### SUPPLIED MATERIAL

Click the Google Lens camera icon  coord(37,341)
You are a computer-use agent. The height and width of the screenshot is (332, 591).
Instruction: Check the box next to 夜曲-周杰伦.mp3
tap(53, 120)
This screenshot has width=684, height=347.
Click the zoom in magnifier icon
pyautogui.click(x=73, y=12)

...

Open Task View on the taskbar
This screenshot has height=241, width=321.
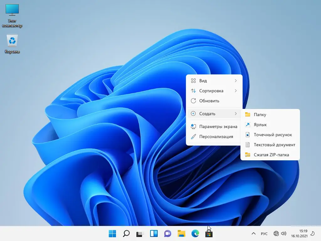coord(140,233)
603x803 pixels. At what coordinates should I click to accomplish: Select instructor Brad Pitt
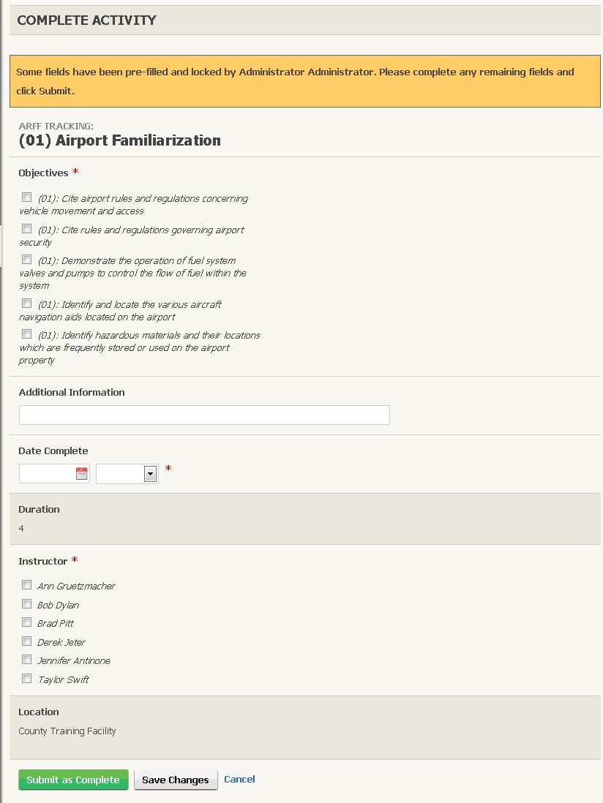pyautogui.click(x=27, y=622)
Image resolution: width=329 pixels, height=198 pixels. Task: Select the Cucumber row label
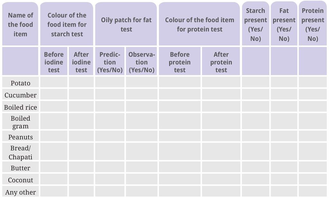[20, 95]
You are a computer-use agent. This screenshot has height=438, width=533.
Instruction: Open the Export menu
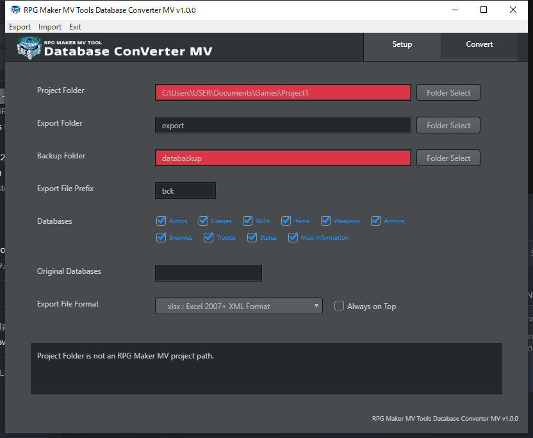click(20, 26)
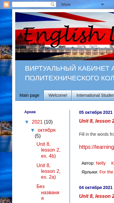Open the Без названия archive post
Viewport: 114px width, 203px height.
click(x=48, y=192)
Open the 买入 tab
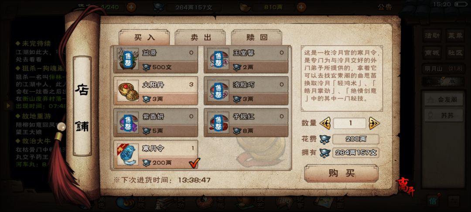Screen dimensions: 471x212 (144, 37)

* * *

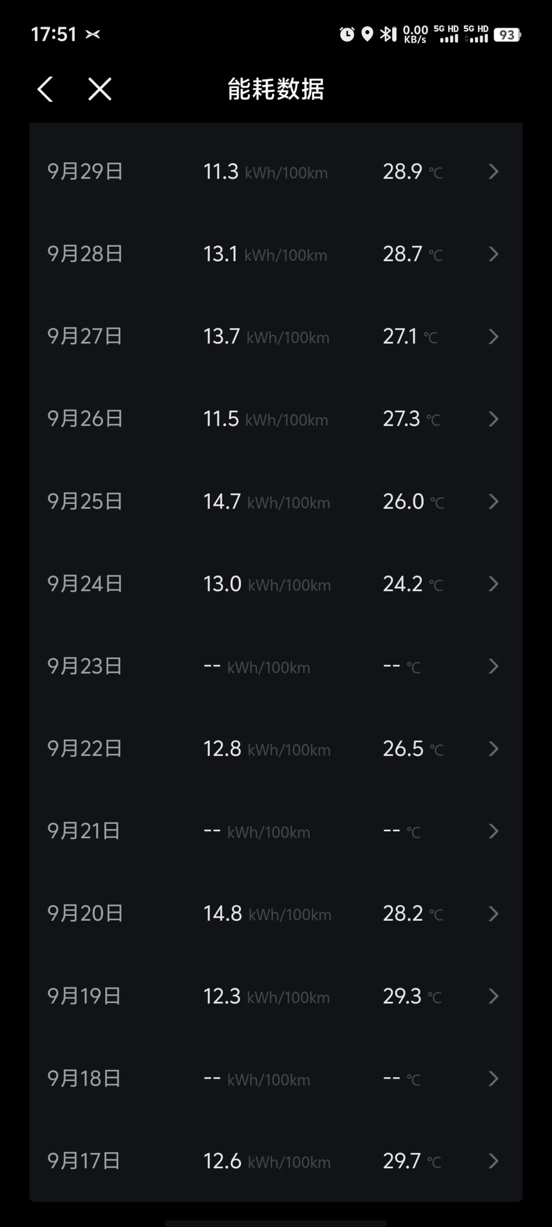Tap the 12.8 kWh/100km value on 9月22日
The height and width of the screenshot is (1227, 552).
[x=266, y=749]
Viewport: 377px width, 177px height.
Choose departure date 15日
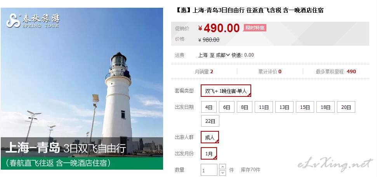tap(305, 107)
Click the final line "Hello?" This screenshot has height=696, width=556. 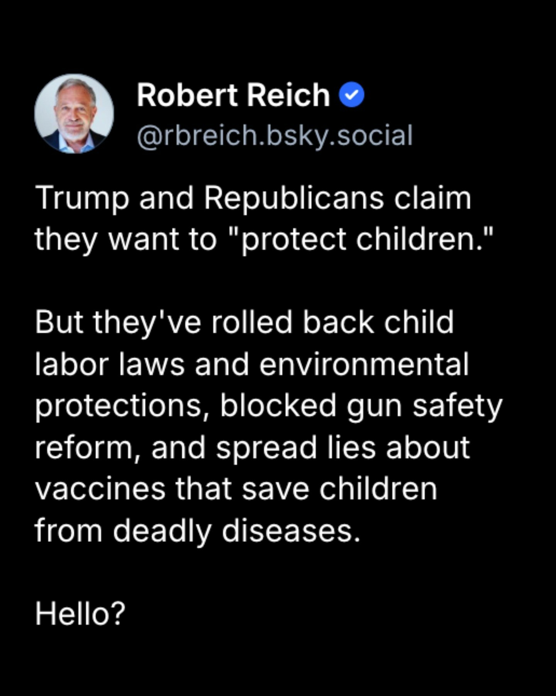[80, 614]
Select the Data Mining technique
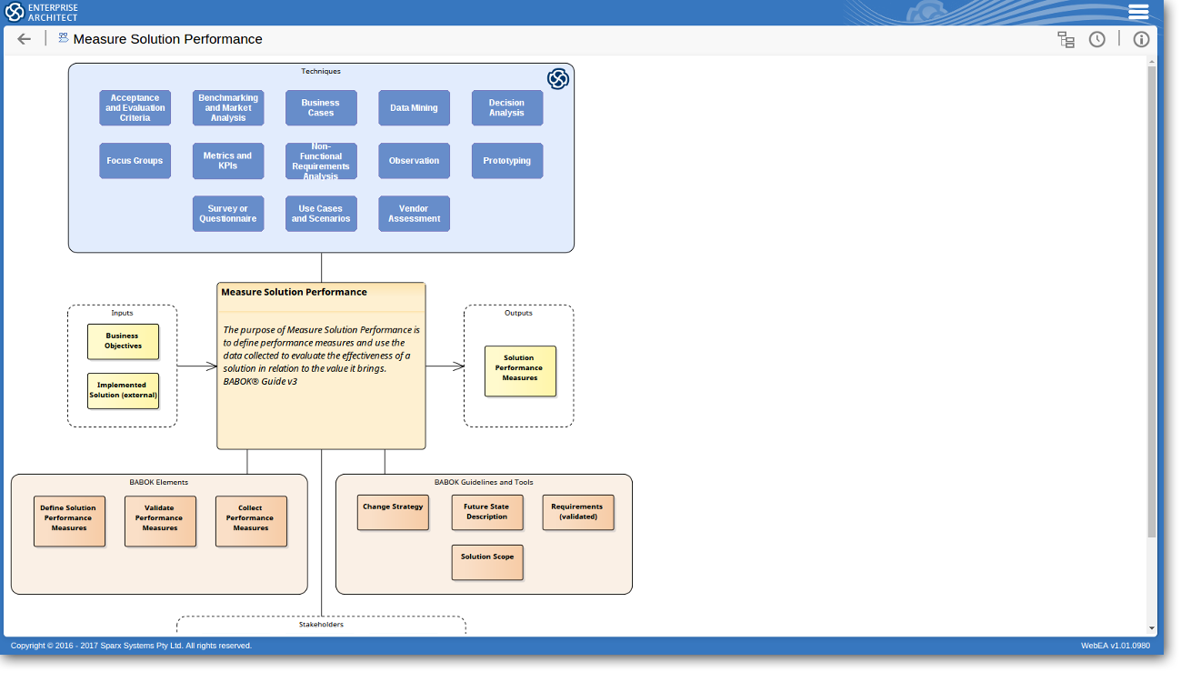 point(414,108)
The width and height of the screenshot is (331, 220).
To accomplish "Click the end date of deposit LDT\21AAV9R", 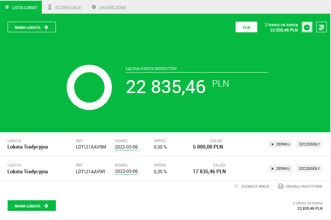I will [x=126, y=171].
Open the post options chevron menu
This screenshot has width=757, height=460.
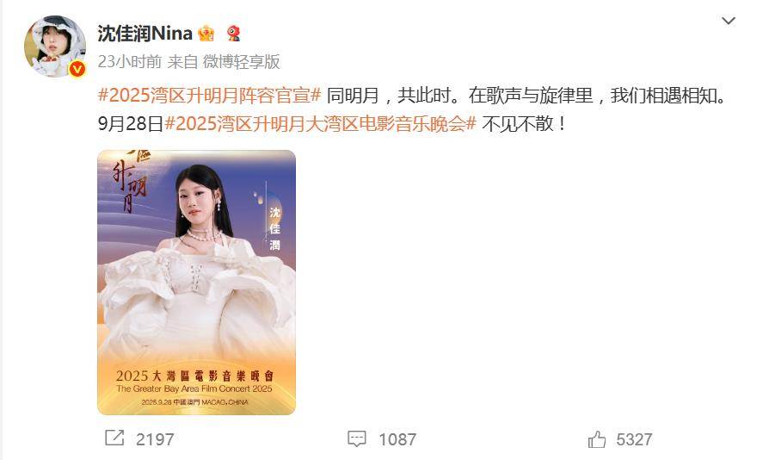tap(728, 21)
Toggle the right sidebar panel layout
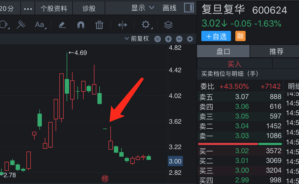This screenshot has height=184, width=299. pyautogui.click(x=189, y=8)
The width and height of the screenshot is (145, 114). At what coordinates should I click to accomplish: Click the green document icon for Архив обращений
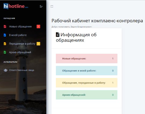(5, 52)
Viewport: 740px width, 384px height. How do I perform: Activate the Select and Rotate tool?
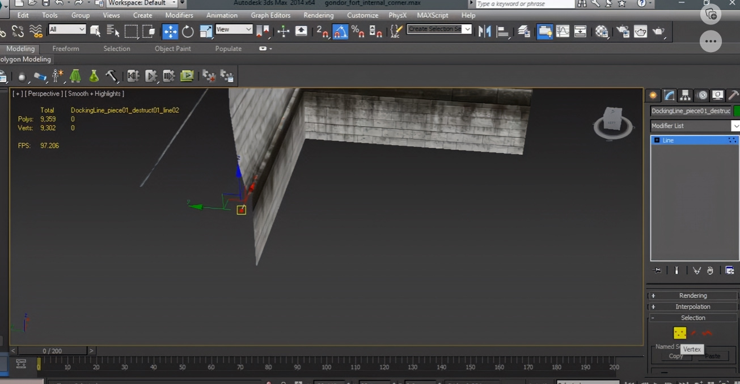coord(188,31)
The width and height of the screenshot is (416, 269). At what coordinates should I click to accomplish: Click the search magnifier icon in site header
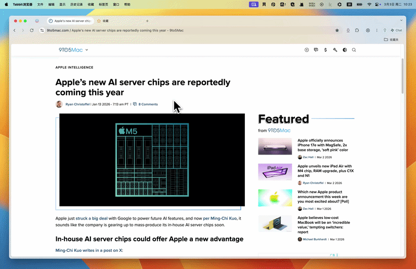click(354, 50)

### WHAT YOU ARE ASKED TO DO
Tally the lines of the material above that include the string "computer", then give the number with no other text.

### RESPONSE TO THIS EXERCISE
2